There’s a reason children like to play with their food: It’s fun!
Popeyes Louisiana Kitchen and other quick-service chains are clearly aware of that.
Working off of the success of its Wicked Chicken — spicy breaded strips cut so they twist into kinky shapes when fried — the 2,000-unit AFC Enterprises brand recently introduced Rip’n Chick’n as a month-long promotion for August.
For $3.99, customers get Cajun fries, a buttermilk biscuit, ranch dipping sauce and a whole chicken breast. The breast is marinated in a spicy blend of cayenne and habanero chiles, and white and black pepper, and cut partially into tenders with the base intact. The whole thing is breaded and fried, and whoever’s eating it can rip off a strip and, for extra fun, dip it in ranch dressing.
The multiple pieces also make it suitable for other types of food play, such as sharing or, better yet, snacking.
Afternoon snacking has been suffering in the sluggish economy, according to consumer research firm The NPD Group, which has seen a 1 percent drop in activity during that daypart for the past three years. In the March–May quarter, snacking was down 2 percent.
But Popeyes isn’t the only chain seeking to boost between-meal traffic.
Burger King recently relaunched its line of miniature burgers and chicken sandwiches, marketing the BK Minis as something great to have as a snack or to share with friends. They’re available in packs of four, eight and 12, at suggested prices of $2.99, $5.99 and $7.99.

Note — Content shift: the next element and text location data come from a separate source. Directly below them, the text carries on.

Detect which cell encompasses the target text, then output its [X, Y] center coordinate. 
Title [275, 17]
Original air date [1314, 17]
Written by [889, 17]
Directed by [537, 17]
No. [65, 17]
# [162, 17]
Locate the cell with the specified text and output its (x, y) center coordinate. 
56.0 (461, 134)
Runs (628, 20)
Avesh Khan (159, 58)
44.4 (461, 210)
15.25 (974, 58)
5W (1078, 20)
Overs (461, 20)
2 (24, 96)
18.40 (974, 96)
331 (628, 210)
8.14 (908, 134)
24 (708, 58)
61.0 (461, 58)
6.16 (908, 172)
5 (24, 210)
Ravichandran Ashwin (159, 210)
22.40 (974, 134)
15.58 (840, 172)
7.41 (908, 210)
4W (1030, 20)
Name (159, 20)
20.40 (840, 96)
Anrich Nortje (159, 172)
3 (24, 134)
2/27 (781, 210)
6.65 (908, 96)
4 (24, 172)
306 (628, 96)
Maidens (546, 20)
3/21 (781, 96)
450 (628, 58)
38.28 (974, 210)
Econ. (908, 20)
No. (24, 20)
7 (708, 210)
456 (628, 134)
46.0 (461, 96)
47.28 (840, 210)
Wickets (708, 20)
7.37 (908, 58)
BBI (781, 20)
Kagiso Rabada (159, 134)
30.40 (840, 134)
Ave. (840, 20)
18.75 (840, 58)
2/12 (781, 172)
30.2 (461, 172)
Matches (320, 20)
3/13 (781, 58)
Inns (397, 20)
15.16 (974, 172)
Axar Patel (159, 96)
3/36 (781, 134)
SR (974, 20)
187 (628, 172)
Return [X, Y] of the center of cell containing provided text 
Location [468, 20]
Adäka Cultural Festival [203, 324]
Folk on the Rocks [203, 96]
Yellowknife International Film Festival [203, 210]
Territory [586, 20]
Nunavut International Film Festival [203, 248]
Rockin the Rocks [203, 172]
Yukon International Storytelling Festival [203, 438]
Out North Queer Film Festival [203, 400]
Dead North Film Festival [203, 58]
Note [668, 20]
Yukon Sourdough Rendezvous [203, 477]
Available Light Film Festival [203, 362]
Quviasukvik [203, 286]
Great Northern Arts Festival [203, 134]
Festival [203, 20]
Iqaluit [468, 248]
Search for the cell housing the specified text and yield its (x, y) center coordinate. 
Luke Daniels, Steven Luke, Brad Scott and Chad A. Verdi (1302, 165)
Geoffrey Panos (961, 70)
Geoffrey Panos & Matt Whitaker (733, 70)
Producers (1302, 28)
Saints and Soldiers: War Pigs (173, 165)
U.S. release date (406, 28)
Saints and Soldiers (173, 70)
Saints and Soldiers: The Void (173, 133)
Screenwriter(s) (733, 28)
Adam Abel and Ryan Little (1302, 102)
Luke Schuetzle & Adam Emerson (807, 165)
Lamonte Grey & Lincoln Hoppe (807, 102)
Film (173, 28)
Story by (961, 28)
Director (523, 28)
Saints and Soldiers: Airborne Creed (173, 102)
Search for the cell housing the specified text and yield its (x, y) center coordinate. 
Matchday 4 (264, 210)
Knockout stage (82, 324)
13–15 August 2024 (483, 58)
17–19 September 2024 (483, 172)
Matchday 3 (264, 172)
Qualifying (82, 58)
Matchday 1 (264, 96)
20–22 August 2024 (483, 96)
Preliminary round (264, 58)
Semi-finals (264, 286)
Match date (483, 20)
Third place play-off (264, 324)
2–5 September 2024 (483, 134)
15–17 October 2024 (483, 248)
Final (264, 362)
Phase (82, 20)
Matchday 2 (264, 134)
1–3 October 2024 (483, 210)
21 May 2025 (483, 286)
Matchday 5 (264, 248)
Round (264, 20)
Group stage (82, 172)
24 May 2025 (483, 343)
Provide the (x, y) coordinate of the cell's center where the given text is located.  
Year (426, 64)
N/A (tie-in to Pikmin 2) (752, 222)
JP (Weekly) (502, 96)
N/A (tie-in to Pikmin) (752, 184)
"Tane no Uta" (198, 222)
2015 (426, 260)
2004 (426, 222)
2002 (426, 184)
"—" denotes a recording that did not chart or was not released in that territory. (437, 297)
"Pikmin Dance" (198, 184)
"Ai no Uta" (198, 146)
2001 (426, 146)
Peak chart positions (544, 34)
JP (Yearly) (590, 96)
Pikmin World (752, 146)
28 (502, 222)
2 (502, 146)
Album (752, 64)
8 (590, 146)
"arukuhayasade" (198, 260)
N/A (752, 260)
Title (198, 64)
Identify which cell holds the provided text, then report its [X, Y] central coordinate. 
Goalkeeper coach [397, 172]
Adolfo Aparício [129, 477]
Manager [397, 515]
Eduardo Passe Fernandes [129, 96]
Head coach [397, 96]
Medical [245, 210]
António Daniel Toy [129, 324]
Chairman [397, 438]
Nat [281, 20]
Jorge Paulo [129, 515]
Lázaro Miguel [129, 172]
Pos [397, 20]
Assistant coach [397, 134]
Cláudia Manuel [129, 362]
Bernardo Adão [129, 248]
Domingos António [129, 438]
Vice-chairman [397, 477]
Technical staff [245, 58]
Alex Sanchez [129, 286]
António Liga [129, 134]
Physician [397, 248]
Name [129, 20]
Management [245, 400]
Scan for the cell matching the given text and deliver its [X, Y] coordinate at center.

In the oddly-shaped food category, Moe’s Southwest Grill has a new entry with its Taco Stacks — two 6-inch tacos filled with whatever fixin’s customers want and then wrapped in a single 12-inch tortilla. They sell for between $7.29 and $7.49.
In earlier tests, Moe’s customers reportedly complained that the original Taco Stacks — two 4-inch tacos in a 10-inch tortilla — were too small.
Looks like bigger is better — and more fun.